Appointed as a Non-Executive Director in September 2007 and as Senior Independent Director in June 2008. Dennis is also NonExecutive Chairman of Halfords Group plc and of Smiths News Plc, Senior Independent Director and Chairman of the Remuneration Committee of Debenhams plc and Chairman of the Board of Trustees of the Holy Cross Children’s Trust charity. Dennis is a chartered accountant and formerly held the role of Finance Director at Cookson Group plc. Dennis brings considerable financial expertise and experience to the Board and the Audit Committee, of which he is Chairman.

Following a formal evaluation process during the year, the Board has determined that Dennis’ performance continues to be effective and he continues to demonstrate commitment to his role.

9 To re-elect Paul Withers as a Director of Premier Farnell plc.

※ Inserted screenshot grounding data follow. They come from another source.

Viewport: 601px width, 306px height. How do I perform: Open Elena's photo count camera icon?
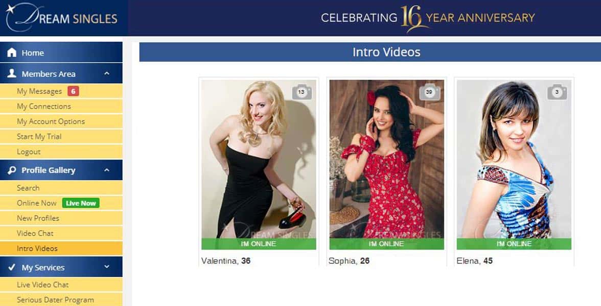(x=557, y=92)
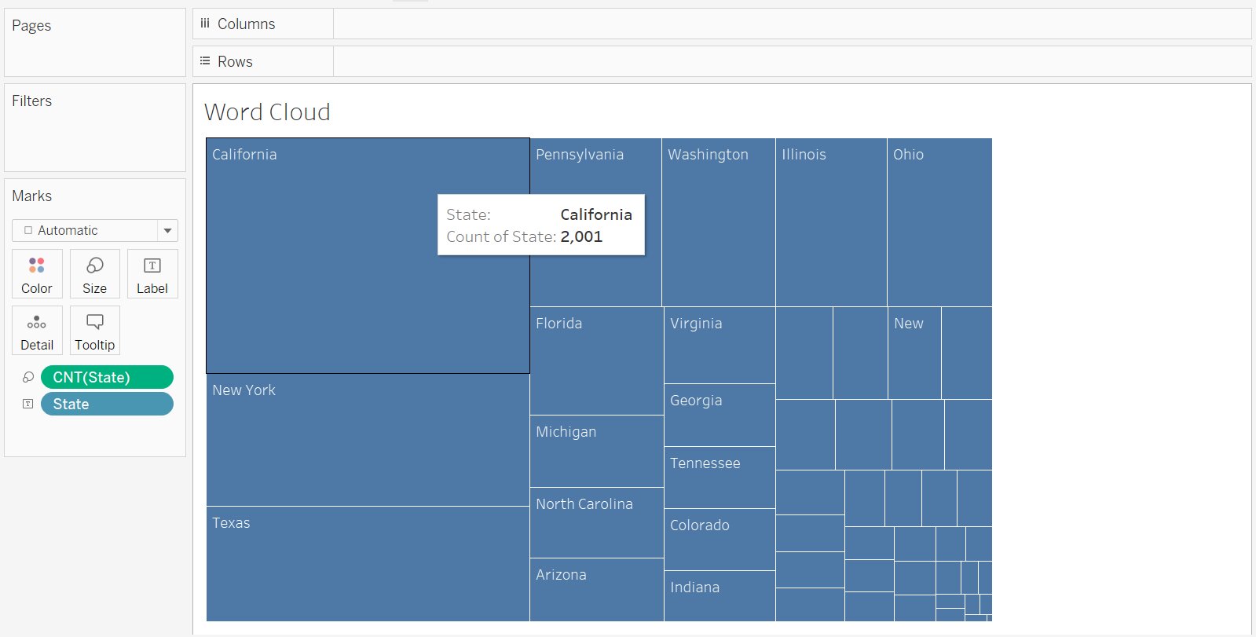This screenshot has width=1256, height=637.
Task: Click the Columns shelf icon
Action: [x=205, y=24]
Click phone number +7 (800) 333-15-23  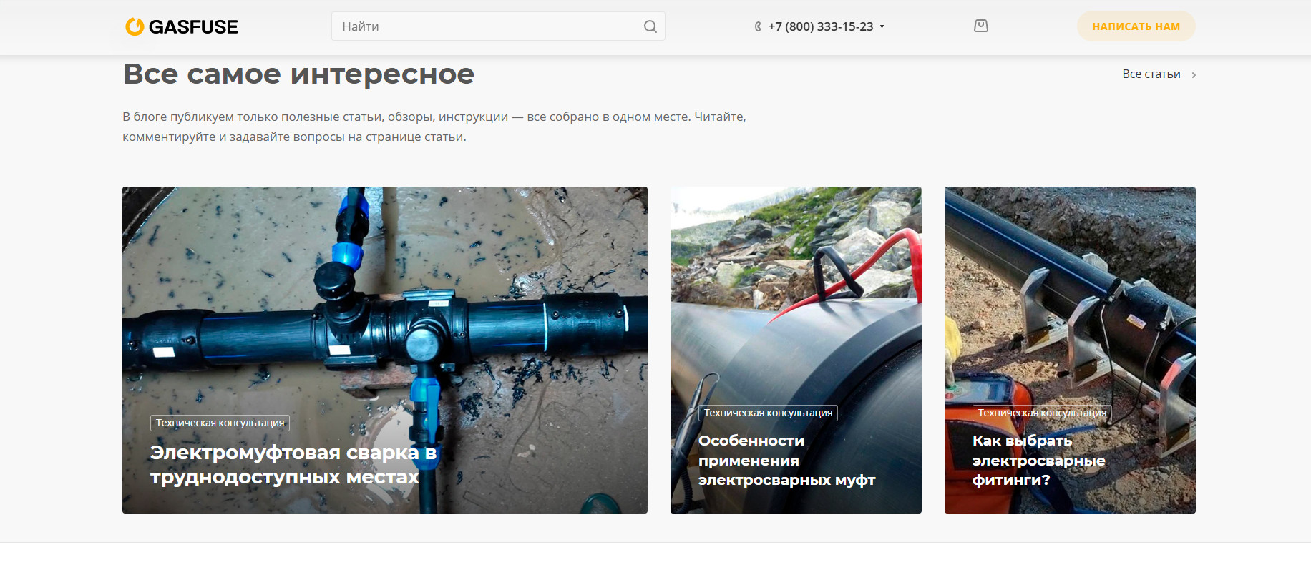pyautogui.click(x=821, y=26)
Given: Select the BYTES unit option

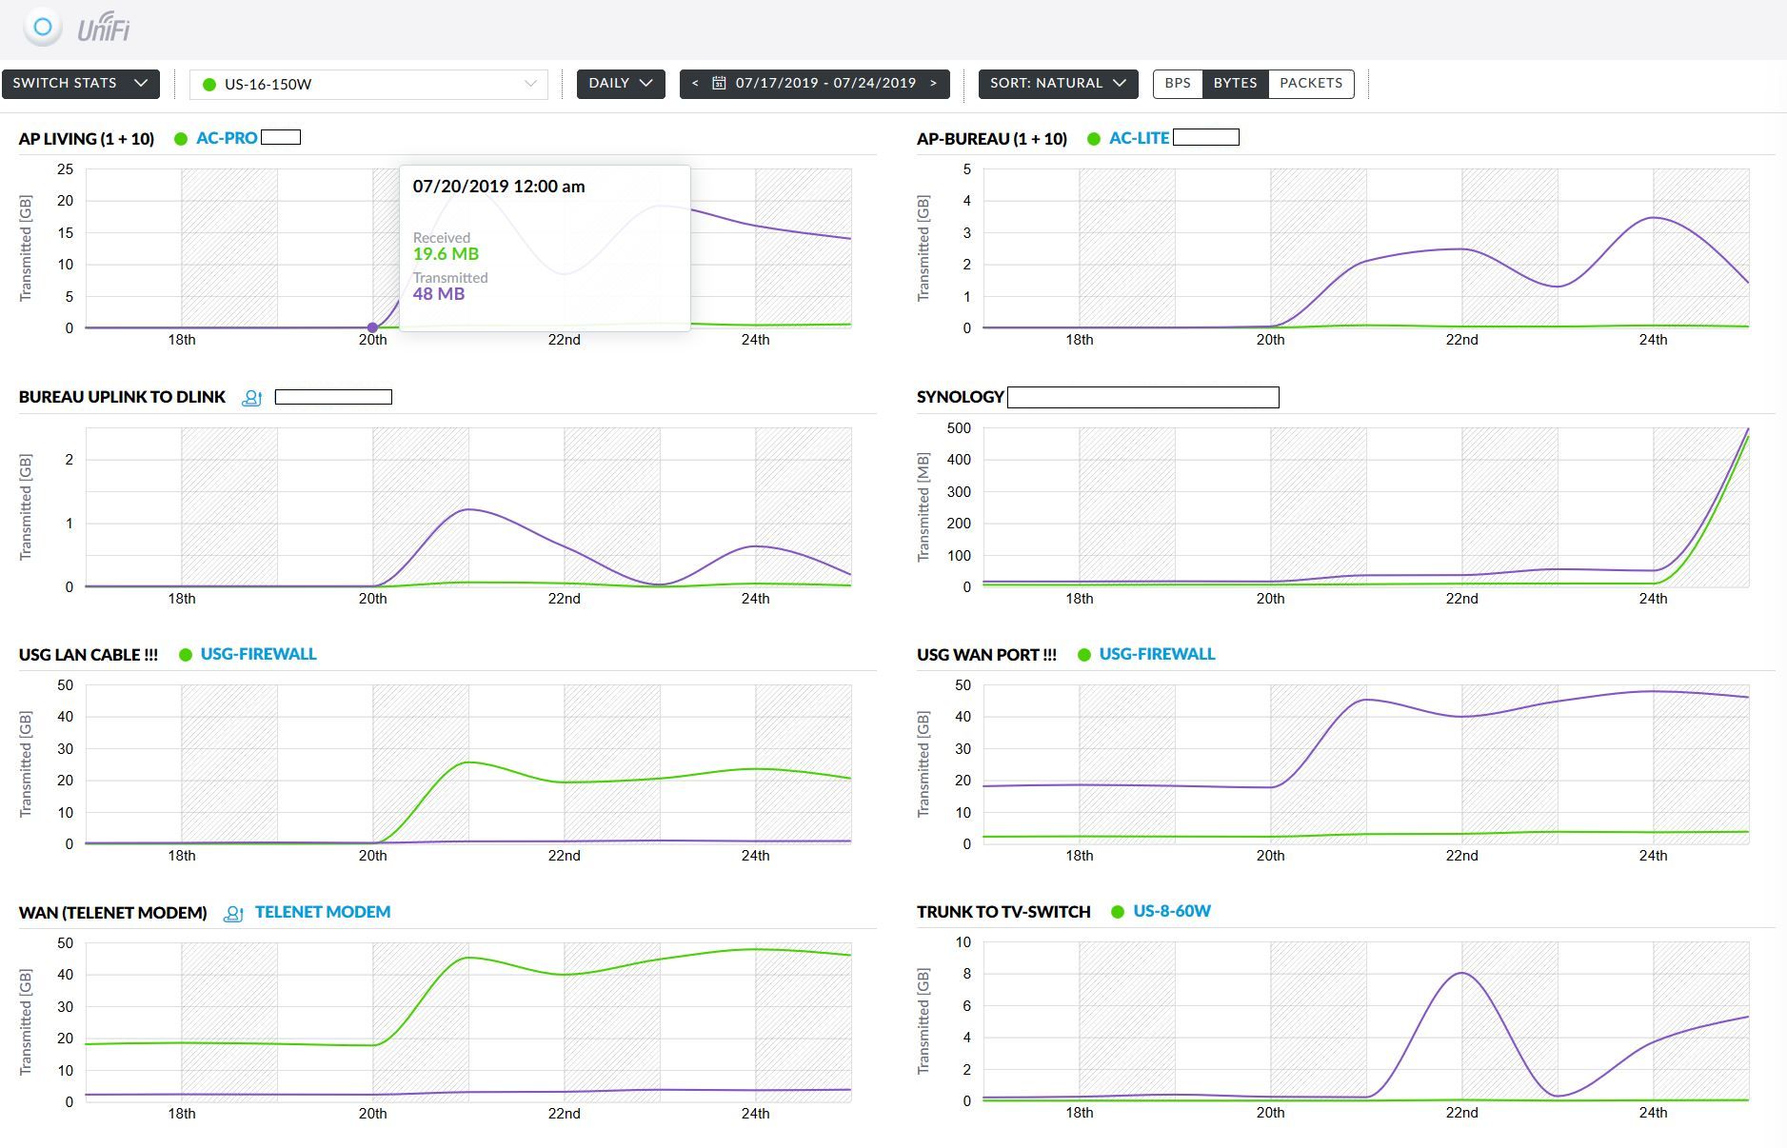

Appointed as a Non-Executive Director in September 2007. Paul is also a Non-Executive Director of Hyder Consulting plc and Devro plc, and Senior Independent Director of Keller Group plc. Paul is also an advisor to a number of privately-owned manufacturing companies. He holds a masters degree in mathematics, is a Chartered Mechanical Engineer and was formerly an Executive Director and Group Managing Director of BPB plc. Paul has extensive experience of operations in the Asian markets and his expertise in this area has been invaluable to Premier Farnell plc, a number of whose businesses in Asia Paul has spent time visiting. Paul is Chairman of the Company’s Remuneration Committee.

Following a formal evaluation process during the year, the Board has determined that Paul’s performance continues to be effective and he continues to demonstrate commitment to his role.

10 To re-elect Thomas Reddin as a Director of Premier Farnell plc.

Appointed as a Non-Executive Director in September 2010. Formerly Vice President of Consumer Marketing at Coca-Cola USA and President, COO, and ultimately CEO, of LendingTree LLC, a market leader in web-based lending. Currently a Non-Executive Director of Valassis Communications Inc and Tanger Factory Outlet Centers Inc. He is also a Managing Partner of Red Dog Ventures LLC and the publisher of MortgageRates.us. Formerly a Non-Executive Director of R. H. Donnelley. Tom is the Chairman of the Company’s Web Advisory Board.

Following a formal evaluation process during the year, the Board has determined that Tom’s performance continues to be effective and he continues to demonstrate commitment to his role.

–  –  –

Paying the Auditors 12 To authorise the Board of Directors to fix the remuneration of PricewaterhouseCoopers LLP as Auditors of the Company.

It is normal practice for a company’s directors to be authorised to agree the auditors’ fees.